Exercise prompt ▸ Look for the word "Fraksi" in the entries and copy each line where it appears.

Material to process ▸
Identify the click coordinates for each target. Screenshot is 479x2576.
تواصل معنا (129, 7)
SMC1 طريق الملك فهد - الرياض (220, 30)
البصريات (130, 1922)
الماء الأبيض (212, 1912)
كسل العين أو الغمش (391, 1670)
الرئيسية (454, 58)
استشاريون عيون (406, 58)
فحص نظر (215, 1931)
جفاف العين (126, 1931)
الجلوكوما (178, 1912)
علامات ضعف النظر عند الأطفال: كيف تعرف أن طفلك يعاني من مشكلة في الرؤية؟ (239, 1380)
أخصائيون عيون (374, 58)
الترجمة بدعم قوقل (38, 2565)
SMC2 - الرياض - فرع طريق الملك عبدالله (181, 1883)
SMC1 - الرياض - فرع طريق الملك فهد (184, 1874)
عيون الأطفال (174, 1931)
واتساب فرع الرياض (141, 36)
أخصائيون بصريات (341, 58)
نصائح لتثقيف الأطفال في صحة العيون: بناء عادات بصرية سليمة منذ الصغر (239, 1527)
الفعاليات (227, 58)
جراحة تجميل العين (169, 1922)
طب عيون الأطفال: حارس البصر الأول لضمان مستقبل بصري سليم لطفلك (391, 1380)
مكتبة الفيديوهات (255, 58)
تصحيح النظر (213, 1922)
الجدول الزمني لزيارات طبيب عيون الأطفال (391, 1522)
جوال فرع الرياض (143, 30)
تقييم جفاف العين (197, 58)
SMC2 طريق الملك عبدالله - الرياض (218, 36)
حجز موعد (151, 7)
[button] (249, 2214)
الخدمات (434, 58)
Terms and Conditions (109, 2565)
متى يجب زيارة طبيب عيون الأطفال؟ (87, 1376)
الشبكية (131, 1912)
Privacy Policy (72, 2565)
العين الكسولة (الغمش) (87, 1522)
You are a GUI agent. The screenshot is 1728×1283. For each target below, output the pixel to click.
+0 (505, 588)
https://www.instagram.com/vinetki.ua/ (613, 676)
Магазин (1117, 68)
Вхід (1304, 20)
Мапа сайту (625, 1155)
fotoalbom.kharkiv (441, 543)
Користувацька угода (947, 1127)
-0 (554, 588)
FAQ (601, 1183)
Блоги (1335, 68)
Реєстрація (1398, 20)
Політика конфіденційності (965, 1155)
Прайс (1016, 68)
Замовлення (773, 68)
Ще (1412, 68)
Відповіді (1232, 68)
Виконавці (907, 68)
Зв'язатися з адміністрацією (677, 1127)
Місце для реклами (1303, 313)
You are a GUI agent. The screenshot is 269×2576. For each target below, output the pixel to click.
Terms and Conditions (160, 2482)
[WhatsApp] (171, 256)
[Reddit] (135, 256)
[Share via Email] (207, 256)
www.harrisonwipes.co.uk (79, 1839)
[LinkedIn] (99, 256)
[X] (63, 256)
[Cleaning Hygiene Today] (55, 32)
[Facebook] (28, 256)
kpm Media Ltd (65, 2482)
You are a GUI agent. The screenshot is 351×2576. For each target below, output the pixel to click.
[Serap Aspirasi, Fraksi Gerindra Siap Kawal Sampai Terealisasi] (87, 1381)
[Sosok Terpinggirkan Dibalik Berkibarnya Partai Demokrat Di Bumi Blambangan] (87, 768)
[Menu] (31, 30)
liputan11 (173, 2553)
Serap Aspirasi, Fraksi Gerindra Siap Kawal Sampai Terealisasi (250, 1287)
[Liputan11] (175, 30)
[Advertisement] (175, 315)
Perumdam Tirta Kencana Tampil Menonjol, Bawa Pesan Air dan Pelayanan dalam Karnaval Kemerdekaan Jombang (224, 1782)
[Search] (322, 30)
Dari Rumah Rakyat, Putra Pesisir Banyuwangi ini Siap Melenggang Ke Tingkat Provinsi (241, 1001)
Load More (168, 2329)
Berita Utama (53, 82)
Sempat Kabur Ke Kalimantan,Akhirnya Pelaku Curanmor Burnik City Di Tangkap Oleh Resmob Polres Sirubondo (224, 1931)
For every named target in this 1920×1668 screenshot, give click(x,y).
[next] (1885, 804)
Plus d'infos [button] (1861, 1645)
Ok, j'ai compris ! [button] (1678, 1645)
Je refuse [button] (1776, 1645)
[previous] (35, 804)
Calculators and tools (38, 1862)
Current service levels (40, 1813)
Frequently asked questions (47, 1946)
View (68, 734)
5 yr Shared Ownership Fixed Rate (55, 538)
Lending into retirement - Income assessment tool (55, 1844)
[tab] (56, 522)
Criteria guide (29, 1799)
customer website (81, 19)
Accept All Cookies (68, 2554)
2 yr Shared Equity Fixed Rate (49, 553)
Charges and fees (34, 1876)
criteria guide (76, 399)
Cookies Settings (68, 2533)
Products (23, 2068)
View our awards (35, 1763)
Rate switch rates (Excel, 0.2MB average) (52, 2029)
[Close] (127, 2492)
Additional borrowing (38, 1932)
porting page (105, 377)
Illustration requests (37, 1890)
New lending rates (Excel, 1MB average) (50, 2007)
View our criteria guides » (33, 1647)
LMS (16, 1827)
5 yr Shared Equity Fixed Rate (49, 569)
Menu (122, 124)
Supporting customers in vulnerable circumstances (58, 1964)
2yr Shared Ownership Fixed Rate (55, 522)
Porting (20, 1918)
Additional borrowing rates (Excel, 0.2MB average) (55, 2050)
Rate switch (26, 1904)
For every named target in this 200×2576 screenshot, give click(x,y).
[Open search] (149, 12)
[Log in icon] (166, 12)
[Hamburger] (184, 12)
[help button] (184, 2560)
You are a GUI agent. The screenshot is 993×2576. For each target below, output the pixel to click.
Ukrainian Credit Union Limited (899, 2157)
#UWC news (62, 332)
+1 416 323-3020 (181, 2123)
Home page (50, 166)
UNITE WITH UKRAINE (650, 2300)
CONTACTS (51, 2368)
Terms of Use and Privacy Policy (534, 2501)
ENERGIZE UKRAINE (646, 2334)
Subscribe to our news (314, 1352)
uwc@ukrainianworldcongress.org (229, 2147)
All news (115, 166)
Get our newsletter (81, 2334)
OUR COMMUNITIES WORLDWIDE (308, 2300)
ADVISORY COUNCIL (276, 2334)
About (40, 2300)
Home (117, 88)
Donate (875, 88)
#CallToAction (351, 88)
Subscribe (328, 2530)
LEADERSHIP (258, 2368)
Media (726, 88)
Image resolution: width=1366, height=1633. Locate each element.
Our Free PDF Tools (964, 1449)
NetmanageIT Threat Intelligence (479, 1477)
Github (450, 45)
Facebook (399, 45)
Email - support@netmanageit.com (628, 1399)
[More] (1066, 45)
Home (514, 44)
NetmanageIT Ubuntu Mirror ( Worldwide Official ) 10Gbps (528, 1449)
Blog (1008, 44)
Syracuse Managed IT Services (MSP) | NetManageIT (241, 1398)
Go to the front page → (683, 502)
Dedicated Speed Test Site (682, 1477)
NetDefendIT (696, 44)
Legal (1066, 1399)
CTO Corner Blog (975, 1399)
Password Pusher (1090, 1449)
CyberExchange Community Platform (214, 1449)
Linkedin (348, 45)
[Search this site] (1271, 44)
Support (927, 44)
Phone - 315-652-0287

Answer to the exercise ▸
[Serap Aspirasi, Fraksi Gerindra Siap Kawal Sampai Terealisasi] (87, 1381)
Serap Aspirasi, Fraksi Gerindra Siap Kawal Sampai Terealisasi (250, 1287)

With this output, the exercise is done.